Junte a água reservada do feijão e deixe ferver, escumando novamente a espuma e impurezas que sobem na panela como foi feito na primeira cocção das carnes. Feita a limpeza, tampe a panela e abaixe o fogo, deixe cozinhar até o feijão ficar ao dente, por cerca de 40 minutos.
Panela 2
Enquanto o feijão cozinha, hora da carne seca: sue um pouco de cebola, talos de salsinha e um pouco de pimenta em um fio de óleo e uma pitada de sal – junte a carne seca e doure bem, junte água até cobrir a carne, deixe ferver, tampe a panela e deixe cozinhar até a carne estar macia ao toque do garfo, mas sem desmanchar. Se quiser ir mais rápido nessa etapa, use a panela de pressão.Panela 3
No refogado da terceira panela, doure um pouco de bacon em um fio de óleo e nele sue a cebola, talos e pimenta, cravo, semente de cominho. Junte o alho para que também sue, e então doure a costelinha e o pernil (ou lombo ou os dois). Junte água até cobrir, deixe ferver, tampe a panela e cozinhe até o ponto de sua preferencia.Quando o feijão e as carnes estiverem cozidos, é hora de juntar o conteúdo das 3 panelas em uma única (a maior) e acrescentar as linguiças e paios previamente cortados.
Misture bem e deixe ferver.
Enquanto ferve, vamos ao refogado final:
Doure cerca de 500g de toucinho em um fio de oleo. Reserve o toucinho e mantenha a frigideira.
Nesse ponto você deve ter percebido que a cozinha está muito quente e você provavelmente está suando, não é mesmo?
Para tudo, que o mundo não foi feito de uma tacada só! Abre uma cerveja, rouba uns pedacinhos do toucinho que acabou de sair e faz uma pausa antes de partir pra finalização da feijuca.
Na frigideira em que dourou o toucinho sue o alho e pimenta. Volte com o toucinho, misture bem com o refogado.
Junte as duas doses de cachaça, incline de leve a frigideira em direção ao fogo para que flambe. Quando baixar ao fogo, junte o conteúdo a feijoada.
Lave bem e cozinhe em uma panela de pressão os 500g de feijão que restaram (vc pode deixar essa panela cozinhando previamente, antes das panelas principais). Acrescente esse ultimo feijão a panela, misture bem, deixe ferver.
Eu incluí esse passo porque por mais que eu usasse a água do molho pra cozinhar o primeiro feijão, a cor sempre puxava mais pro acinzentado, acrescentando essa panela final, feita na pressão, a cor fica linda, escura como deve ser. É um preciosismo que na minha opinião vale a pena.
Desligue o fogo e deixe a feijoada repousar até formar uma camada de óleo na superfície da panela. Com uma concha retire todo o excesso de gordura, “limpando” a feijoada, que vai ficar ainda mais leve com esse ultimo passo, mantendo a gordura na medida certa do sabor, sem excessos. Você vai se impressionar com a quantidade de gordura que vai sair nesse passo, cerca de 500ml.
O teste do equilibro e leveza da feijoada
você faz passando a língua no céu da boca,
se for possível sentir sua textura natural (é enrrugadinho!) ela está no ponto. Se o céu da boca estiver liso, tem gordura em excesso, é preciso “limpar” mais.Esse passo não tem nada a ver com fazer uma feijoada light, magra, por motivos de dieta, mas sim corrigir o excesso de gordura que decorre das muitas etapas do processo, e assim destacar o sabor de cada um dos itens, revelando a complexidade da mistura, sem mascarar nenhum sabor ou o resultado final do prato apenas com gordura.

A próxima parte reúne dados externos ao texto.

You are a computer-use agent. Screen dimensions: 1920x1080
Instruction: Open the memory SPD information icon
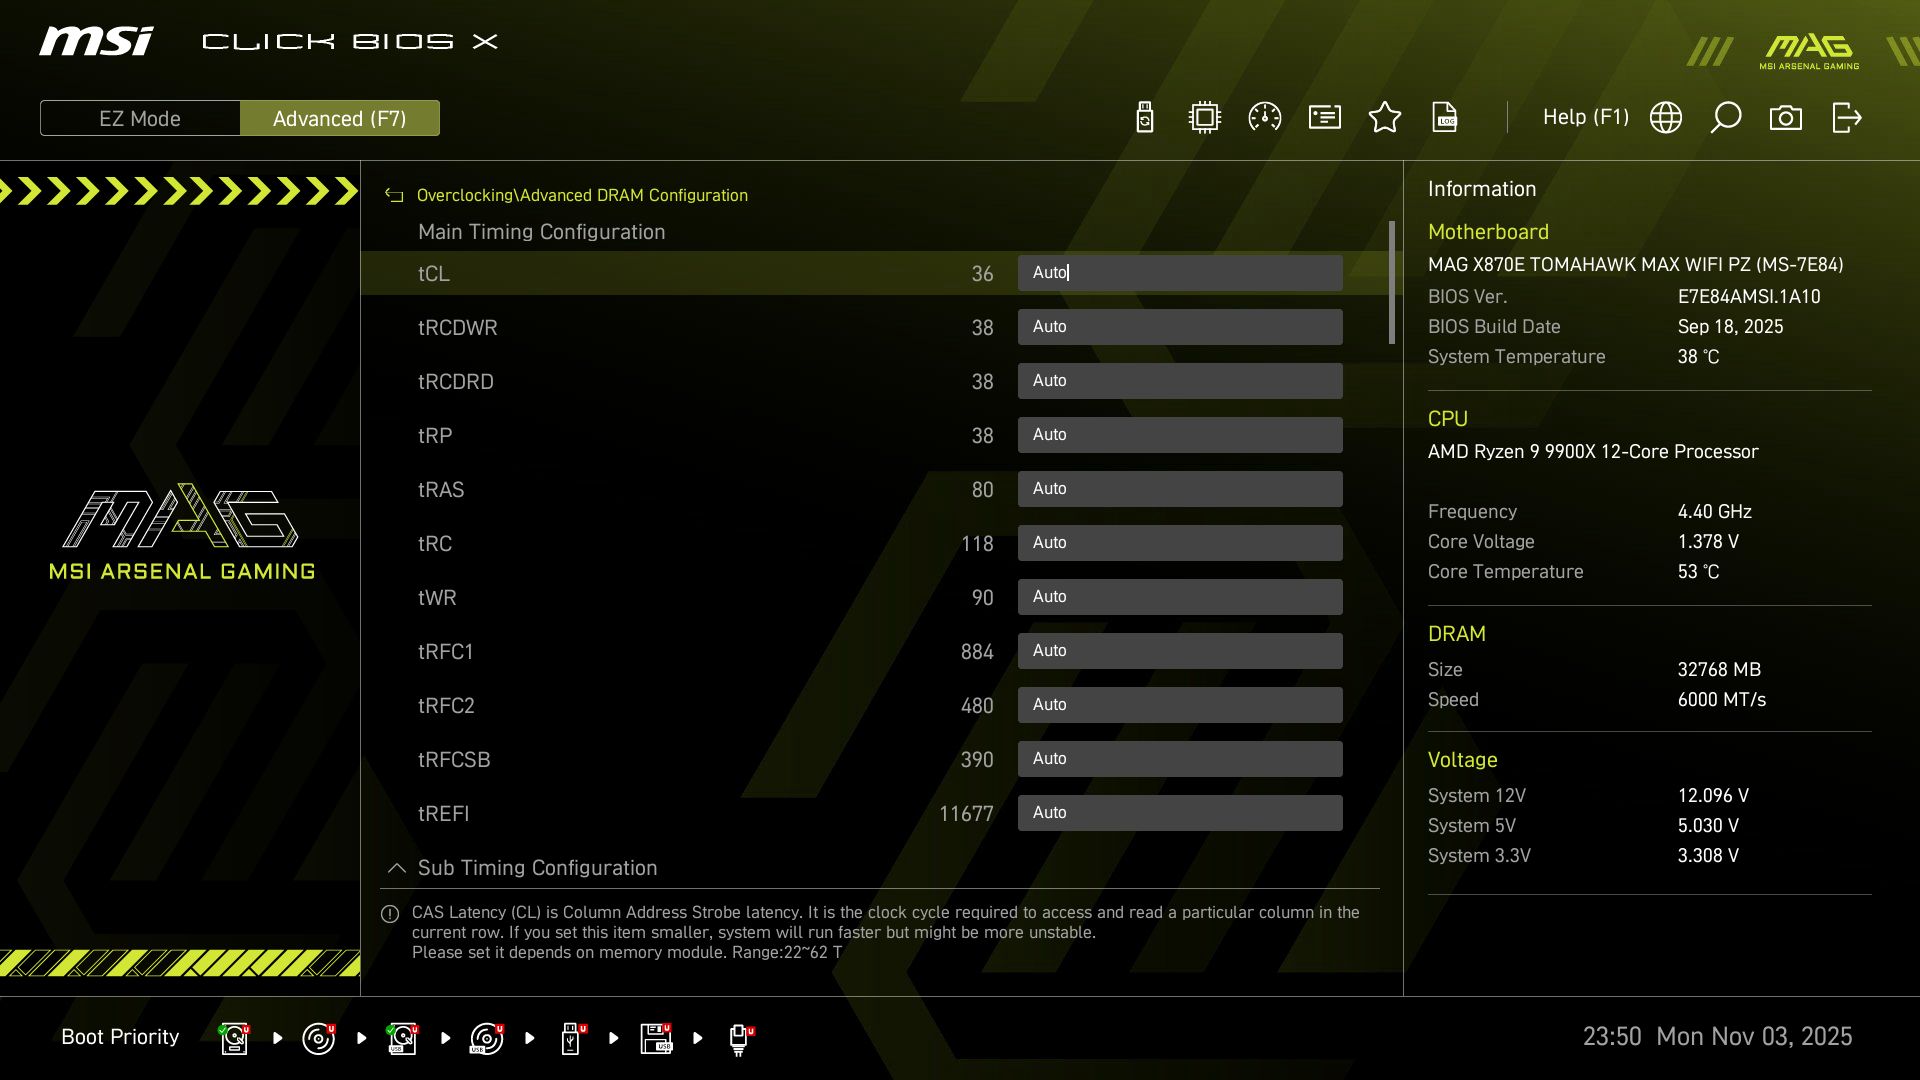pyautogui.click(x=1324, y=117)
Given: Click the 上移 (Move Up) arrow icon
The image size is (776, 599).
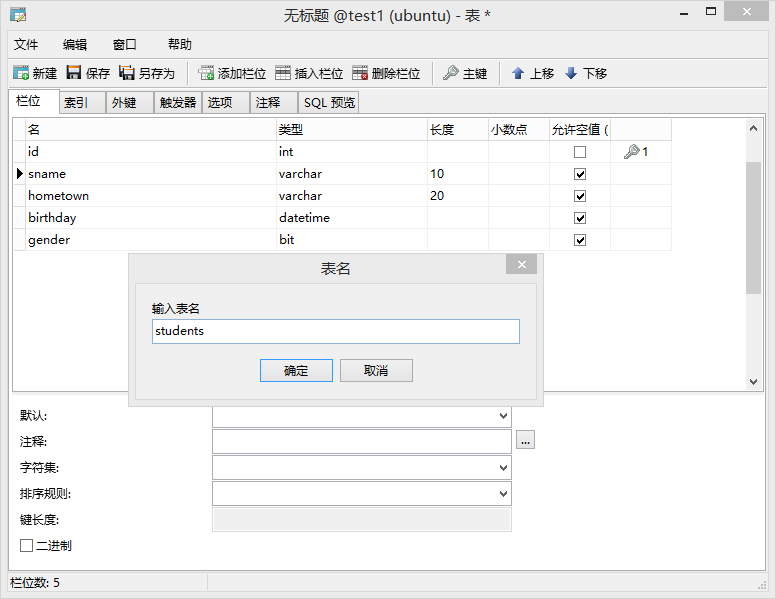Looking at the screenshot, I should click(518, 73).
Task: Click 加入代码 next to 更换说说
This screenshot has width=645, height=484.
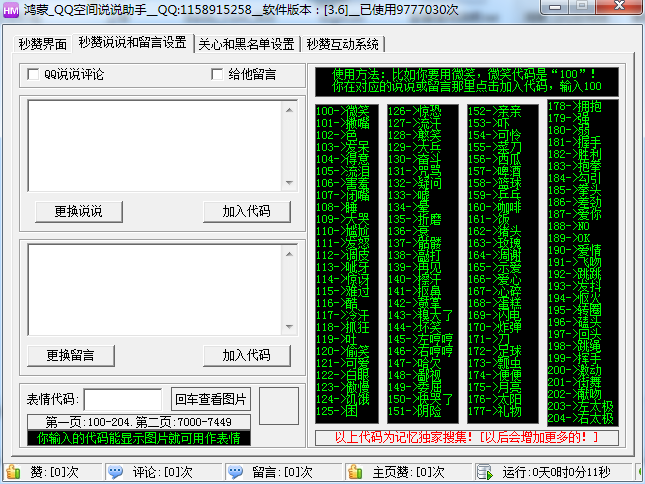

Acrescente uma laranja inteira sem pele e ferva novamente a feijoada.
Ajuste o sal, abaixe o fogo e deixe cozinhar mais 10/20 minutos, apague e deixe descansar até a hora de servir.
Separe um potinho generoso e antes de todo mundo veja se ficou mesmo boa, vai que…
Pode tocar o sino, chamar a geral e se não tiver mesa, ponha os pratos no chão e o chão tá posto…
Poe um sambinha ou um chorinho na vitrola
que o silêncio que se segue
carece de trilha sonora…
É comum sentir uma tristezinha quando termina, mas não dura muito não, posso garantir.
Bom apetite, boa feijuca, bom encontro.